O Museu de Arte Contemporânea de Niterói – MAC de Niterói – fica em frente ao aeroporto Santos Dumont, onde, na década de 1960, o pai da artista Suzana Queiroga deveria fazer um pouso, que nunca aconteceu. Na época em que o acidente aéreo causou a morte do pai dela na baía de Guanabara, a artista estava no ventre da mãe. E foi exatamente neste museu, e buscando essas memórias afetivas – junto a arquivos como matérias do jornal, cartas de amor, diários e telegramas –, que a artista deu corpo e cor à exposição Olhos d’Água.

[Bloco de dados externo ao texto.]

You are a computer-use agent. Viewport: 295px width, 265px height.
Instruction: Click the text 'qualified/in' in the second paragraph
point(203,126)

Contemplada com o 5.º Prêmio de Artes Marcantonio Vilaça – MINC – Funarte, na mostra com curadoria de Guilherme Vergara, Queiroga apresentou uma grande escultura inflável (doada ao acervo do museu), além de desenhos, vídeos e uma pintura, todos inéditos.

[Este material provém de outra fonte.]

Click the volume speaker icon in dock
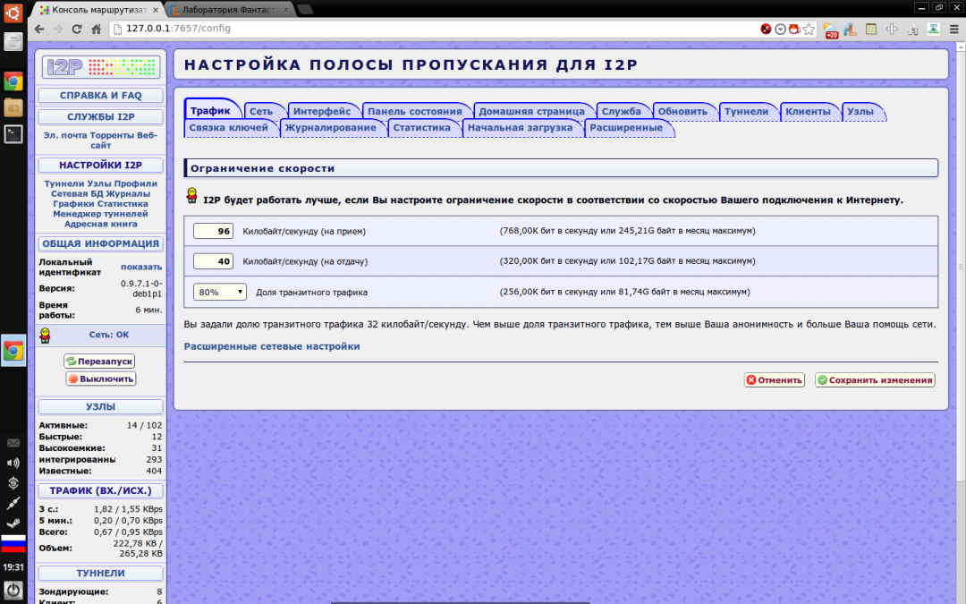(x=13, y=463)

Tendo o pai como uma influência artística – ela começou a pintar após o contato com um quadro feito por ele, que descobriu aos quatro anos –, a artista diz que “a localização do museu foi essencial para esse projeto. Lido com essas memórias simbolicamente, o despedaçamento e a dissolução do corpo no mar, o fado, a espera de quem jamais virá. É um contato cada vez maior que faço com minha origem portuguesa. Aos poucos, conheço esse homem com uma memória construída no hoje, o que talvez revestirá, com algum tipo de membrana, esse buraco enorme que sempre senti dentro do peito”. O trabalho segue com a pesquisa recente da artista, que tem estado profundamente relacionada a uma paleta de azuis em conjunto com os infláveis com os quais trabalha, numa ampliação dos limites da pintura, há dez anos.